Even the best strategist, running a perfectly-engineered car and team won't help if there's a cloud-bank persistently between your car and the sun. Your best strategy is to rely on the unreliability and misfortune of those with notionally-quicker cars.
All Mr Trevithick's steam powered car has proved is that powered vehicles will never be a practical alternative to the horse. It costs hundreds of times more than a horse, is only capable of 9mph and when left by the side of the road explodes.
If these engineers would only apply their minds to producing a better horse rather than ridiculous steam engines ordinary people would be better off
In a sense, a better horse is precisely what we have - a small, enclosed metal horse that runs on hydrocarbons rather than hay, and is similarly independent of weather conditions. However good solar cars get, it is always going to be the case that they perform better in nice weather.
Solar panels may be part of the solution, in the same way in which wind turbines are part of the sustainable electricity generation solution, but are unlikely ever to be the whole solution.
Incidentally, electric cars work fine now on the "better horse" basis - we just need a horse/battery swapping infrastructure to support them.

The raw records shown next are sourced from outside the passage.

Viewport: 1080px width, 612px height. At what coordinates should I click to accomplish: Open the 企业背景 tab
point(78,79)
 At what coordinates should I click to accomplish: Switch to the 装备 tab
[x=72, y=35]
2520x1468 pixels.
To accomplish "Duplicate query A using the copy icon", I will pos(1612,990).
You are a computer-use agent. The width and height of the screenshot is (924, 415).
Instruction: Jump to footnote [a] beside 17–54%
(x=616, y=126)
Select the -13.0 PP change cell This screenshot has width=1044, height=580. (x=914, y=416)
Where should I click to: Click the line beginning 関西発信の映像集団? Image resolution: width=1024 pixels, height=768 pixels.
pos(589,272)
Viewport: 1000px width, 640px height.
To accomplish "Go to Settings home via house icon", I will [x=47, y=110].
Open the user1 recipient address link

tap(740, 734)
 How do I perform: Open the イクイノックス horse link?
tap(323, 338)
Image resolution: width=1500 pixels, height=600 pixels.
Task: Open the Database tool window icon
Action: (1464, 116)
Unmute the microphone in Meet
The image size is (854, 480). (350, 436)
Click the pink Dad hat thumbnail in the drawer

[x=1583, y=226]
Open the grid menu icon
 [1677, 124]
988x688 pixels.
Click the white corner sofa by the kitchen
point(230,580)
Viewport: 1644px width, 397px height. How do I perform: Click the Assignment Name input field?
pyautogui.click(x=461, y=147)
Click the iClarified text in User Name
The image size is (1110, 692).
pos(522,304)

I did manage to look over the Tokai teams site and they place great emphasis on weight reduction of the bodywork and chassis. If it is built like anything else from Japan, I suspect it is a neat and elegant structure.
I had previously seen some pics of other cars, that frankly, looked like rolling scrap-heaps under the sleak bodywork. tens of metres of cable loosely coiled in void spaces, very basic chassis, badly welded suspension subframes, etc etc .. frabnkly, the standard of construction was far worse than you see at any amateur motorsport meeting.
If the Japanese team had applied their usual construction and attention to detail to the project, then it is hardly surprising they won, as from what I saw, the competetiors were poorly built and needlessly overweight.
Solar car racing is not a "hobby" (for most). It's a learning exercise for students. Usually university students. And with limited budgets, tight schedules to fit into busy study timetables, it doesn't leave much time to develop craftsmanship, let alone refinement.
There is some opportunity for re-use and refinement in long-lived vehicles; cars that are competitive and adaptable to changes in rules. But many choose to start over again, carrying over almost nothing tangible from previous cars.
Construction is hard. Least of all because many things have to be built from scratch; from near-raw material in order to be application specific, allowing a reduction to the simplest, lightest component that will do the job. They often end up re-inventing wheels.
But such isn't a bad thing in the bigger picture. It's a learning exercise for the participants.
Solar cars will never be practical for ordinary transport. The energy source is too diffuse and unpredictable for reliable transport. The actions of inventing and developing novel, "practical" solutions to problems; and facing up to their "failure" are valuable lessons. Expensive ones, but not nearly as bad as mobile phones "bursting into flames" because the battery management system doesn't have working fail-safes.
Here's a glimpse of the tip of the iceberg:
http://scg.levels.unisa.edu.au/src/pmwiki.php/Main/HomePage
It's a little dated but sufficiently vague to be malleable to current conditions and technologies.